- _WHAT IS REQUIRED_: Pull every line that includes the word "message" out of the data below and copy it.
=-=-=
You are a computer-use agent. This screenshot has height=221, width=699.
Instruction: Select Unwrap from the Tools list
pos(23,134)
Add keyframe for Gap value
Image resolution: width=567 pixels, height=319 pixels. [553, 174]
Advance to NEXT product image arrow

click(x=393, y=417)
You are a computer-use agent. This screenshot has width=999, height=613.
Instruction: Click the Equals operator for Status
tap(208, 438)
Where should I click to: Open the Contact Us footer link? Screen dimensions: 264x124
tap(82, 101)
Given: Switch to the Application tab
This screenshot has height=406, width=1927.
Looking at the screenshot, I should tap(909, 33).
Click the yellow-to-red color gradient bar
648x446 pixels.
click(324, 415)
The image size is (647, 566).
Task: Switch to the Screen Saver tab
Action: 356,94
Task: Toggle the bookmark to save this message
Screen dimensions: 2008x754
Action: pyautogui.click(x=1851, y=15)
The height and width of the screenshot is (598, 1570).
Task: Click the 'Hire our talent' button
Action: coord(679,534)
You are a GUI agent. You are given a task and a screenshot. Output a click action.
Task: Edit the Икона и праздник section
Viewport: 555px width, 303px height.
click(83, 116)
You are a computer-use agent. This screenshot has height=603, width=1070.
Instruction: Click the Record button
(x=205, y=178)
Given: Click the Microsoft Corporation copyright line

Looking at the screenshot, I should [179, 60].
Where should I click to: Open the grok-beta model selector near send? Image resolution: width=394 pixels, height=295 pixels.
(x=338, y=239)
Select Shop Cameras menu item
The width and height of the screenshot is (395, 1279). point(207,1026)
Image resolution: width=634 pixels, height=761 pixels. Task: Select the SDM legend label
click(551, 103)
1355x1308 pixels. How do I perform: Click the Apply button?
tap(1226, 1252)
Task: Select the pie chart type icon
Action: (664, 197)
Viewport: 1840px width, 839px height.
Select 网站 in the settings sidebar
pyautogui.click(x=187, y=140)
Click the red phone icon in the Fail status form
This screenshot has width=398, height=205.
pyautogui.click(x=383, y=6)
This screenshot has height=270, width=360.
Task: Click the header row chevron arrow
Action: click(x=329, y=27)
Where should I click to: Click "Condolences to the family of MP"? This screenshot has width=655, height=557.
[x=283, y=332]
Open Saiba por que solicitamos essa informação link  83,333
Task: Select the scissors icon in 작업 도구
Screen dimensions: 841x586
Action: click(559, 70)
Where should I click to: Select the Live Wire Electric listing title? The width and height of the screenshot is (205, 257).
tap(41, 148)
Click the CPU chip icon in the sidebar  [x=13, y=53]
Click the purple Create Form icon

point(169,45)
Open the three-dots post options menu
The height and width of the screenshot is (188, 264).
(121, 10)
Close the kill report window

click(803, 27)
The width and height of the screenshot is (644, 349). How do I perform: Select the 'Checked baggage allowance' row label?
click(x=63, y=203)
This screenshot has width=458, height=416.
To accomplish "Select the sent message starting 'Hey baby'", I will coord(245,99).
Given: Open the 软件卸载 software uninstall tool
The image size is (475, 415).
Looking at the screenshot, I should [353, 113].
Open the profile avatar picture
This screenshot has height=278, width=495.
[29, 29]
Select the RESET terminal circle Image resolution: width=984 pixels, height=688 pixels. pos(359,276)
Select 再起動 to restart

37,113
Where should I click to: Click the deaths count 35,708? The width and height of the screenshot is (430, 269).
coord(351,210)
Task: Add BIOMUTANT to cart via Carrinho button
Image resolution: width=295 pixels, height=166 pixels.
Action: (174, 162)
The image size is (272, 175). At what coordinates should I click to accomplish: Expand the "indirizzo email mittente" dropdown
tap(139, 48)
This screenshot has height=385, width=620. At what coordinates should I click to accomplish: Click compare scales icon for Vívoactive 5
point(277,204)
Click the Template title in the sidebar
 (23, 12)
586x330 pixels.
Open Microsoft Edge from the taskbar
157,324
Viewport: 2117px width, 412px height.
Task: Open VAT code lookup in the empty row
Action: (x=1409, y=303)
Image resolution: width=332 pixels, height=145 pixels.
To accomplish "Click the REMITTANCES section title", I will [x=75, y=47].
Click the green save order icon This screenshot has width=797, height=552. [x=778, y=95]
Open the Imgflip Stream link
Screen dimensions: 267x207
=-=-=
- _TASK OUTPUT_:
Task: Toggle the bookmark to save this message
To accomplish "Select the sent message starting 'Hey baby'", I will coord(245,99).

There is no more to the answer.